- **Task to complete**
An exact transcription of every record is needed.

- **Source material**
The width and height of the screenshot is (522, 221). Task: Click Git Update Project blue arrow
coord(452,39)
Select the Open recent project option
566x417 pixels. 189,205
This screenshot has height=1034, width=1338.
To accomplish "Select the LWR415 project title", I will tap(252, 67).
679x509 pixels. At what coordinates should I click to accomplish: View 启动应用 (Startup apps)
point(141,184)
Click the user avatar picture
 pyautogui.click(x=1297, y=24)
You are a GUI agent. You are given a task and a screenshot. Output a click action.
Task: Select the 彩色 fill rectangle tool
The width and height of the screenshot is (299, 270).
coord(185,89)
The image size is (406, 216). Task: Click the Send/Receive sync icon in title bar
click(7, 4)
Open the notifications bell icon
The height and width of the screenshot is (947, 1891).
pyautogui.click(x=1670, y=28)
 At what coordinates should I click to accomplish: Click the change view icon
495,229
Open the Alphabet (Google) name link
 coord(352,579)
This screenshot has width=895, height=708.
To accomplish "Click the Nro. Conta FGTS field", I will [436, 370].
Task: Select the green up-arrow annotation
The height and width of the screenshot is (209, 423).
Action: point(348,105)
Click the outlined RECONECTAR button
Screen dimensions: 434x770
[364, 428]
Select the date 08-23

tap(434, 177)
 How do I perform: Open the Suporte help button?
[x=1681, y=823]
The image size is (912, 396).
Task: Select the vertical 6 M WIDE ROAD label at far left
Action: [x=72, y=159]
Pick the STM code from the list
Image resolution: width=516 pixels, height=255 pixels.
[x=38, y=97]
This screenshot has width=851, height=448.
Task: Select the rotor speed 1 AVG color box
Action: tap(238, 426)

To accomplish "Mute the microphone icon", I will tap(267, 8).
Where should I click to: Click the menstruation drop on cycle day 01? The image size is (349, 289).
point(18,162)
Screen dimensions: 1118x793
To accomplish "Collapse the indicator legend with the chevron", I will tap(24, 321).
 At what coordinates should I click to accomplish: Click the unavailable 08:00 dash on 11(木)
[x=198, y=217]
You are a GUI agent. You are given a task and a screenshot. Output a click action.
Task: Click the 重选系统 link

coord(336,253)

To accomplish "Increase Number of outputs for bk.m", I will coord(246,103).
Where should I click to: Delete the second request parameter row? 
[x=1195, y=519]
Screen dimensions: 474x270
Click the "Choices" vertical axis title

- **Result of the task**
The width and height of the screenshot is (522, 221). Task: Click Git Update Project blue arrow
coord(452,39)
Select the Open recent project option
566x417 pixels. 189,205
This screenshot has height=1034, width=1338.
To accomplish "Select the LWR415 project title", I will tap(252, 67).
679x509 pixels. At what coordinates should I click to accomplish: View 启动应用 (Startup apps)
point(141,184)
Click the user avatar picture
 pyautogui.click(x=1297, y=24)
You are a GUI agent. You are given a task and a screenshot. Output a click action.
Task: Select the 彩色 fill rectangle tool
The width and height of the screenshot is (299, 270).
coord(185,89)
The image size is (406, 216). Task: Click the Send/Receive sync icon in title bar
click(7, 4)
Open the notifications bell icon
The height and width of the screenshot is (947, 1891).
pyautogui.click(x=1670, y=28)
 At what coordinates should I click to accomplish: Click the change view icon
495,229
Open the Alphabet (Google) name link
 coord(352,579)
This screenshot has width=895, height=708.
To accomplish "Click the Nro. Conta FGTS field", I will [436, 370].
Task: Select the green up-arrow annotation
The height and width of the screenshot is (209, 423).
Action: point(348,105)
Click the outlined RECONECTAR button
Screen dimensions: 434x770
[364, 428]
Select the date 08-23

tap(434, 177)
 How do I perform: Open the Suporte help button?
[x=1681, y=823]
The image size is (912, 396).
Task: Select the vertical 6 M WIDE ROAD label at far left
Action: [x=72, y=159]
Pick the STM code from the list
Image resolution: width=516 pixels, height=255 pixels.
[x=38, y=97]
This screenshot has width=851, height=448.
Task: Select the rotor speed 1 AVG color box
Action: tap(238, 426)

To accomplish "Mute the microphone icon", I will tap(267, 8).
Where should I click to: Click the menstruation drop on cycle day 01? The image size is (349, 289).
point(18,162)
Screen dimensions: 1118x793
To accomplish "Collapse the indicator legend with the chevron", I will tap(24, 321).
 At what coordinates should I click to accomplish: Click the unavailable 08:00 dash on 11(木)
[x=198, y=217]
You are a GUI agent. You are given a task and a screenshot. Output a click action.
Task: Click the 重选系统 link

coord(336,253)

To accomplish "Increase Number of outputs for bk.m", I will coord(246,103).
Where should I click to: Delete the second request parameter row? 
[x=1195, y=519]
Screen dimensions: 474x270
Click the "Choices" vertical axis title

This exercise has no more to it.